In the early days of the sport, once you launched the kite, it was almost fully powered and the only way to really get rid of the power was to land or ditch the kite. These days (with proper instruction) you can launch the kite and de-power it by almost %90 while its still flying. This means that whenever you need a break or have a wipeout, you can calmly fly the kite and take your time catching your breath or regrouping. What has made this possible is a change in the kite design allowing the user to have more control over the trailing edge of the kite. This process is called sheeting. it is very similar to the flaps on the wings of an airplane. When the kiter sheets in (pulls in on the bar), they are pulling in on the trailing edge and grabbing more wind. Sheeting out is the exact opposite. Over the past few years the range of motion on this feature has increased dramatically and has completely changed the sport. Not only making it safer but also easier and allowing the kites to have more wind range.
Another huge development in performance has been the safety release mechanisms. With modern equipment just letting go of the control bar will do the trick most of the time. The kite will remain attached to the harness but most of the power will be released from the kite.
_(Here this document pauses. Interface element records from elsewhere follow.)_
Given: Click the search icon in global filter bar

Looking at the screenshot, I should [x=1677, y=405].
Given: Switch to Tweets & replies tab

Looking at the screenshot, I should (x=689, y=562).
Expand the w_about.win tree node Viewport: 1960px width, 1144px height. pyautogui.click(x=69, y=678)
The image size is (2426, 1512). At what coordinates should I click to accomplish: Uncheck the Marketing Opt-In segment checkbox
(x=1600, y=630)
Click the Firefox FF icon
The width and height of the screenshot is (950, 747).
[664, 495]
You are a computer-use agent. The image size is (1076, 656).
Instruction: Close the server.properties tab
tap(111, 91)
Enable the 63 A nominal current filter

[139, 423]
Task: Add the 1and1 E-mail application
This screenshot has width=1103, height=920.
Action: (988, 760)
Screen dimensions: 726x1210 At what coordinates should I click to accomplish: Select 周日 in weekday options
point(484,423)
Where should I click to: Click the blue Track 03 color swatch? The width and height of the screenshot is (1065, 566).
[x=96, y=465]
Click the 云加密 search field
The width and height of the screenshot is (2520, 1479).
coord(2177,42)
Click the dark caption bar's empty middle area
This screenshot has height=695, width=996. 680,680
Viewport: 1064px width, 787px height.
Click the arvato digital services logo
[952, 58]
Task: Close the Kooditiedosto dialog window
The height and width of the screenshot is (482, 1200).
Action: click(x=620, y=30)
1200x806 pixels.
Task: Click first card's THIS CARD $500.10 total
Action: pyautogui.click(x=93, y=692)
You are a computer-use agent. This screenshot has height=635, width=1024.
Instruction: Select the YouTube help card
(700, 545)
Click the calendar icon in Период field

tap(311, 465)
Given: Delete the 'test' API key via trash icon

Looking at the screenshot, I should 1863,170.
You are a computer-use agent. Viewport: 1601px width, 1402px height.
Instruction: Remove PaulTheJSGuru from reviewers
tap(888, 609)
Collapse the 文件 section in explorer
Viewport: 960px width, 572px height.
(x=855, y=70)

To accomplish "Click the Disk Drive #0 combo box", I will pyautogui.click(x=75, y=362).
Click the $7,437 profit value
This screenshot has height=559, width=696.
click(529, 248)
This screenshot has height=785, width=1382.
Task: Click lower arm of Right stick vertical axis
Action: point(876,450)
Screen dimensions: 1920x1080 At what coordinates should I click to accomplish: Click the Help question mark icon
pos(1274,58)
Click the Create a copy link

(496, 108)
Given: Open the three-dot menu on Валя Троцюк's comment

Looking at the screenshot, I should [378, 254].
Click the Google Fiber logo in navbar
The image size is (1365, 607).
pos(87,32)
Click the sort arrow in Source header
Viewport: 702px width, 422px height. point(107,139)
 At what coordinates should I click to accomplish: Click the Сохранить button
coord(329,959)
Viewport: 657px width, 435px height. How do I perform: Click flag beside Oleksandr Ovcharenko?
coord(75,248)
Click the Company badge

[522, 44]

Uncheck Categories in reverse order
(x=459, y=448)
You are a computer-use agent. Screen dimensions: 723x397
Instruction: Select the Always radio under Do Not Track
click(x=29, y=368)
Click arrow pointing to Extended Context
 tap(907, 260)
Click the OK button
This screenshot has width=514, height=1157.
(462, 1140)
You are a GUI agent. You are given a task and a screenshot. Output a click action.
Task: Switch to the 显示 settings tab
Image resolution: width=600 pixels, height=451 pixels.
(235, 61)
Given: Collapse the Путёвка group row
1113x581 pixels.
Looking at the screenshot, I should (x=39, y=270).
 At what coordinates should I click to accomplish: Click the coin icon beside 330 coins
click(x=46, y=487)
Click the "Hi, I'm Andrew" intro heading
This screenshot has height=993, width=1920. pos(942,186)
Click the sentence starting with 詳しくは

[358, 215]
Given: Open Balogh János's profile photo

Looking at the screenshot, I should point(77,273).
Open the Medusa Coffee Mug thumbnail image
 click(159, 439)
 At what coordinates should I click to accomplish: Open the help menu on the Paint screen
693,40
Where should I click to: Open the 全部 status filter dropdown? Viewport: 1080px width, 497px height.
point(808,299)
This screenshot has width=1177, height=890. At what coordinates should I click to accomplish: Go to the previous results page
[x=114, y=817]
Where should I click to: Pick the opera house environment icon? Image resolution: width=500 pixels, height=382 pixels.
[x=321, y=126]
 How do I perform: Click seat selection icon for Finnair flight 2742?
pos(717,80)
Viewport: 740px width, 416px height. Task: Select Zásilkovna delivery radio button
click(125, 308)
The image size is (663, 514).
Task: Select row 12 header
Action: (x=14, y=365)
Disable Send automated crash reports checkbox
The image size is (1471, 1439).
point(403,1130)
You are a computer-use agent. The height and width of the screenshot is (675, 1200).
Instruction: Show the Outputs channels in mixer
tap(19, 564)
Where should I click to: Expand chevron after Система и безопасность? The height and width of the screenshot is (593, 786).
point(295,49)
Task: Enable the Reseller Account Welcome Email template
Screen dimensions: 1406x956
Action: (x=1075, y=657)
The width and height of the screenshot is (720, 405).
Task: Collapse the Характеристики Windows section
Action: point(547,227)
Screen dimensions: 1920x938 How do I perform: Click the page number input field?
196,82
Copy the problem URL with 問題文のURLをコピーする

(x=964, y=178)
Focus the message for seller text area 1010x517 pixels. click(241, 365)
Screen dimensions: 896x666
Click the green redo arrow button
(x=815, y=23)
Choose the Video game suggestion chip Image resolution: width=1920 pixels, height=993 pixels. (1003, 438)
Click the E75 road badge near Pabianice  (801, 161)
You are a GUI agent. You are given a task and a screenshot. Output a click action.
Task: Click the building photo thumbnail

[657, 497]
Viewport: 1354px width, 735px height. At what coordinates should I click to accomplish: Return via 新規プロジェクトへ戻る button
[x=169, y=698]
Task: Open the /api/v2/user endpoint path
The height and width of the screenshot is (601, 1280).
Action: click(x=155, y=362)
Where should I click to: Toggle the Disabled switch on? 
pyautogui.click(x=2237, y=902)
When that isn’t enough, there is a safety release located a few inches up from the Kiteboarders point of attachment to the harness. If something catastrophic happens, whether it be a equipment malfunction, pilot error or weather related incident, the kite flyer is able to activate this release by simply pushing out on it with one or two hands. This action will release the tension on 3 out of the 4 lines that are attaching the kiter to the kite. This process is called flagging the kite and the kite will be completely neutralized yet still connected to the kiter by one line. Over the years these release mechanisms have become smother, easier to activate and more effective.
Although these new developments have made Kiteboarding,Kitesurfing and other forms of Traction Kiting much more accessible, it is important to understand your limits. Kiteboarding is still not for everyone and at the end of the day is still considered an extreme sport. Many kite schools and instructors offer introductory programs which give you a good taste of the sport and a good understanding of all of the safety protocalls. This is a great way to determine if this sport is right for you.